They're always shooting at us. Every day they shoot at us,” said Alaa Samour,
19, pulling aside his shirt to show a scar on his shoulder. Mr. Samour said
he was shot Dec. 28 last year by Israeli soldiers positioned along the
border fence near New Abassan village, east of Khan Younis in the south of
the Gaza Strip.
“We were cutting parsley like we do almost every day, and the soldiers began
shooting. We started crawling away. When I got out of the line of fire, I
realized my shoulder was bleeding and that I had been shot.”
A month later, out of necessity, Mr. Samour was back in the fields. Like
many other impoverished laborers from the Khan Younis area, Mr. Samour is
employed by farmers to harvest parsley, spinach and pea crops in the fertile
Eastern region. He brings home $5 per day of labor, his contribution to a
family where the father cannot earn enough to cover their food needs.

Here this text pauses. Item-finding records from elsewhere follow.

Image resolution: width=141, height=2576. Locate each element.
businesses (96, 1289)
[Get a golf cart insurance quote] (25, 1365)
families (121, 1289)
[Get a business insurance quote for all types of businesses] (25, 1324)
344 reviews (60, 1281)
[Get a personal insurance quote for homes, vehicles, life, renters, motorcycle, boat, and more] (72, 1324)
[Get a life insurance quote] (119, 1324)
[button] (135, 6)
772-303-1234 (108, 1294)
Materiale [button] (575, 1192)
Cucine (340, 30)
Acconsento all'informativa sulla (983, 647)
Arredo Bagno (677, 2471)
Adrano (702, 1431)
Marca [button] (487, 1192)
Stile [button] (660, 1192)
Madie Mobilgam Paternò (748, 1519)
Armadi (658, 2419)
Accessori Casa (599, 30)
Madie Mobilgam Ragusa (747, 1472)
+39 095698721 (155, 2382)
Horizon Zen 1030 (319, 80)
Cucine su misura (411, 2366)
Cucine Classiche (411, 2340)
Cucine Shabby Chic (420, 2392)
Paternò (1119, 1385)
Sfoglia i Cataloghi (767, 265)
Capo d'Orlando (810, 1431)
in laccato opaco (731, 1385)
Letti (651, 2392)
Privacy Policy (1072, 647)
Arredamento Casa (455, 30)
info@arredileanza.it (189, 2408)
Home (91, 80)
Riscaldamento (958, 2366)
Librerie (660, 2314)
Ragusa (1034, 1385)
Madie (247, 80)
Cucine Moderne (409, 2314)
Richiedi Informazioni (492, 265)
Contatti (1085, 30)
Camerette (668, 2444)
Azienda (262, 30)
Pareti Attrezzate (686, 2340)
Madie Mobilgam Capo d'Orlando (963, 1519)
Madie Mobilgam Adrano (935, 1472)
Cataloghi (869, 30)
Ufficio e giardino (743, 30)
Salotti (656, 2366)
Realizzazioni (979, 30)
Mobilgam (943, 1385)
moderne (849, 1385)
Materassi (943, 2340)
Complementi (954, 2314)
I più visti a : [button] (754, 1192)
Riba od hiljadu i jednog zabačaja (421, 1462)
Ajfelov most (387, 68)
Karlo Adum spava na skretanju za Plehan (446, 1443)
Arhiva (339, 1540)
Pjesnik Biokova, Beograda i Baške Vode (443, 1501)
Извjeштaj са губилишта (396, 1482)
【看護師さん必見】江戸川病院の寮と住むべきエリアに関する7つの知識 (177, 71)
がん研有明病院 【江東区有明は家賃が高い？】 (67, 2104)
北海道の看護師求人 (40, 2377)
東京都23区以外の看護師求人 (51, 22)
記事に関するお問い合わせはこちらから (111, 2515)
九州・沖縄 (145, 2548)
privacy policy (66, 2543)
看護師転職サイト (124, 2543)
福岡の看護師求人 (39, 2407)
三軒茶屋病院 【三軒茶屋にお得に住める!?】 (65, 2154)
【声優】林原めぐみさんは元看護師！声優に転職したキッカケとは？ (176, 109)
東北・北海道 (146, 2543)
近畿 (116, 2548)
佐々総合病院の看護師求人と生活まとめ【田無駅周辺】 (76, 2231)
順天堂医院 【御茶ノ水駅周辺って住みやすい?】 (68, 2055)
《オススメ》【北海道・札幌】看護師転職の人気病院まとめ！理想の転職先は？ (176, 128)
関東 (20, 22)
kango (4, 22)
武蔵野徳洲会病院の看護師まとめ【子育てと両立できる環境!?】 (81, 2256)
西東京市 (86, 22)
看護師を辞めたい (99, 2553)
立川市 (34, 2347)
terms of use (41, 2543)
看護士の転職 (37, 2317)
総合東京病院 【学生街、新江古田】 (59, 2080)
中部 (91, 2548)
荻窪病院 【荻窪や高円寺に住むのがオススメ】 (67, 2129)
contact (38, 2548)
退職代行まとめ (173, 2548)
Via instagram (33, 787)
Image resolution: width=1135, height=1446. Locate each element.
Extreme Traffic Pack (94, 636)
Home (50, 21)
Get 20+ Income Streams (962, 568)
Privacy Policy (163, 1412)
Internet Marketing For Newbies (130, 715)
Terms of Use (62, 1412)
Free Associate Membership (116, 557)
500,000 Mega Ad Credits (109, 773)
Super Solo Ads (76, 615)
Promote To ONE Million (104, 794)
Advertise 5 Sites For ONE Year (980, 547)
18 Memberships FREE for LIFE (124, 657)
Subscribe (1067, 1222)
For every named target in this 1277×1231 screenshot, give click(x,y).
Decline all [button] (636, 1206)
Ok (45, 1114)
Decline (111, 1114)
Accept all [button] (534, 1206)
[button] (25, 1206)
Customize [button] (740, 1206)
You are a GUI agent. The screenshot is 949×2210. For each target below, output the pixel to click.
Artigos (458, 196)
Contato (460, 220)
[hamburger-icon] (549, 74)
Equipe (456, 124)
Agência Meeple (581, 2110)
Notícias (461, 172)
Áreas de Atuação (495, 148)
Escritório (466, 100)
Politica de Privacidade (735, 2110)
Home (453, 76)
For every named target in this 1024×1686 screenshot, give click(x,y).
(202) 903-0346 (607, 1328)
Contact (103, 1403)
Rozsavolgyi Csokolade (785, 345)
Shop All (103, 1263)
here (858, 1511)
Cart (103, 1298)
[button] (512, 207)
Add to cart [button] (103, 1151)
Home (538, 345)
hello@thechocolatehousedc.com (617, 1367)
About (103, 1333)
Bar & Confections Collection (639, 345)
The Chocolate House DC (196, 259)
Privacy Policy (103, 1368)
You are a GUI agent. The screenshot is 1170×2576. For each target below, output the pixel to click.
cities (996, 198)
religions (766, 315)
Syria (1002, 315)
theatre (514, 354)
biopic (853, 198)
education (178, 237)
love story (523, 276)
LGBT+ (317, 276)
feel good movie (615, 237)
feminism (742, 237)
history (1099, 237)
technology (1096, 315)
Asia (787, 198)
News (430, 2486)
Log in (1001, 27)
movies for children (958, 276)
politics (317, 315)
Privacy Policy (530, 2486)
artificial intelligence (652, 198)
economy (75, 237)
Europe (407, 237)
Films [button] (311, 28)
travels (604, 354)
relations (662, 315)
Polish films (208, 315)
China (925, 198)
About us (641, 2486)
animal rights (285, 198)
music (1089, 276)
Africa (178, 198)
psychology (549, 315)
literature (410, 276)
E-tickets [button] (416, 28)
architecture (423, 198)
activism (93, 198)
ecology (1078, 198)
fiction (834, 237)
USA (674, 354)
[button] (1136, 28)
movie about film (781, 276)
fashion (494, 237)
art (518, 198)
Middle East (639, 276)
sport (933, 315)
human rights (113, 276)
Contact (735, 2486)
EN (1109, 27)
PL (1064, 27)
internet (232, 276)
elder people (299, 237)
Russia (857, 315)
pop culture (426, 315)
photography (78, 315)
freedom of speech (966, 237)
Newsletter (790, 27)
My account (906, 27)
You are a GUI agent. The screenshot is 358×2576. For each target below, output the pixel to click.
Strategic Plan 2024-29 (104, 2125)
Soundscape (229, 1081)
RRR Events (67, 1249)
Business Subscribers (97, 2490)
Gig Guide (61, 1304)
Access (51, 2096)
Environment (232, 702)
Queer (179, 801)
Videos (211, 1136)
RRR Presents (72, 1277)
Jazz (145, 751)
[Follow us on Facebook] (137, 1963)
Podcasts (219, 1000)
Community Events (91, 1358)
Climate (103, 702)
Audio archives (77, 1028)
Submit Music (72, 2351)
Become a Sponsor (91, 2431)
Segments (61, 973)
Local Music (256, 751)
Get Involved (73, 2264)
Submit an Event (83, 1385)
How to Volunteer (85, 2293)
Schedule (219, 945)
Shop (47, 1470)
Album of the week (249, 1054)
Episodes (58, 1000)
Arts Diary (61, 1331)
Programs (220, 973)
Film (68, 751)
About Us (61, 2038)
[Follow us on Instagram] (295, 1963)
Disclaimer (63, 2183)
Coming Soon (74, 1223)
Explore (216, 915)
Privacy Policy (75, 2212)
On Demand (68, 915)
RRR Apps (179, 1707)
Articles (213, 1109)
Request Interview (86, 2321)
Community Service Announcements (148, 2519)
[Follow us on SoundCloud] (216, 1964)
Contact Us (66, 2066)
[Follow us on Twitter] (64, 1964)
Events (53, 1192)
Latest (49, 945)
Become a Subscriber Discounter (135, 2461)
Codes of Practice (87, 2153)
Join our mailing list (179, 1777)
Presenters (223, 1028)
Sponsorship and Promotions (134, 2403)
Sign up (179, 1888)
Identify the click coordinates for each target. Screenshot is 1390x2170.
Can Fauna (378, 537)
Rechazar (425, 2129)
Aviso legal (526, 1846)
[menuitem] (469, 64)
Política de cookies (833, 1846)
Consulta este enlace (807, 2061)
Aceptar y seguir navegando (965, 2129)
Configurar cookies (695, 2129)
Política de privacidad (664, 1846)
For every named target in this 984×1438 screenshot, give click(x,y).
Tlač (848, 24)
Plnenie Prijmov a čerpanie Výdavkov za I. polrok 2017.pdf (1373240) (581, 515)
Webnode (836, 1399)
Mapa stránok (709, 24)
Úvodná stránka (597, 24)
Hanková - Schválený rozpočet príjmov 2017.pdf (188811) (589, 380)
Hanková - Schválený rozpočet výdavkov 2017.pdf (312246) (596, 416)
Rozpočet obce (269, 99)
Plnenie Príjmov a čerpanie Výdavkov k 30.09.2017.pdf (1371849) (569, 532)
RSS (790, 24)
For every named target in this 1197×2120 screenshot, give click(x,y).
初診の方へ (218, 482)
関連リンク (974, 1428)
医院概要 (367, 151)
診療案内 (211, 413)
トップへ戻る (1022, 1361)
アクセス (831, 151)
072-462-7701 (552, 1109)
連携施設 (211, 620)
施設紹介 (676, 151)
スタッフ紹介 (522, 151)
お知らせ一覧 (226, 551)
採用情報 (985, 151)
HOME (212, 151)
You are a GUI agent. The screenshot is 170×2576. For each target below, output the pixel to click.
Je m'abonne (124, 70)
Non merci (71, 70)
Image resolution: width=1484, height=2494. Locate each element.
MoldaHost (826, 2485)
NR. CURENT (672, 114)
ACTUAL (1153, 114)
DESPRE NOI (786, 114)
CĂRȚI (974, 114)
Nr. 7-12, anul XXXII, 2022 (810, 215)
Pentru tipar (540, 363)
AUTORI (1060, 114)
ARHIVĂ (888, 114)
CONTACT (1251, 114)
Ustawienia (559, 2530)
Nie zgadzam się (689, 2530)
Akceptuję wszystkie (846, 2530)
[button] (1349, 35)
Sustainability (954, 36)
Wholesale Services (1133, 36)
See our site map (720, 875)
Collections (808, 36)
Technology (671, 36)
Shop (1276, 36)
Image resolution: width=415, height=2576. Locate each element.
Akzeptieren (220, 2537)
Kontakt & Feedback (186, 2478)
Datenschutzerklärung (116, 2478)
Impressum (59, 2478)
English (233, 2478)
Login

Sayed Abu Nsereh works on the same land. Well accustomed to the firing from
the Israeli soldiers at the border, Abu Nsereh explains how farmers on the
field crawl to a “safe” area—a slight depression in the field—when the
shooting begins. Lying face down, they are temporarily safe, though they
must still wait for the shooting to cease and the soldiers to leave before
they can leave.
The field is roughly halfway into a band of land a little more than a
half-mile wide running along the Gaza side of the Green Line (Gaza's border
with Israel), an area unilaterally designated by Israeli authorities as the
“buffer zone,” or more recently, the “no-go zone.” At its inception a decade
ago, the “buffer zone” encompassed an almost 500-foot-wide stretch of land
flanking the border south to north.
In this region Palestinians could not walk, live or work due to what Israel
described as “security reasons.” It became wasted land, though extremely
fertile.
At the end of Israel's three weeks of attacks on Gaza in December and
January which left more than 1,450 dead and over 5,000 injured, many
critically so, Israeli authorities declared an expansion of the “buffer
zone” into what they dubbed a no-go zone expropriating yet more land from
farmers and civilians in the area.
Prior to the attacks on Gaza, PARC reported that of the 42,000 acres of
cultivable land in the Gaza Strip, 12,000 acres had been damaged by the
Israeli army. These are the most fertile and productive agricultural areas,
the “food basket” areas, the group reports. Following the attacks on Gaza,
international bodies put the amount of destroyed land much higher, farmland
they say is now damaged or unusable.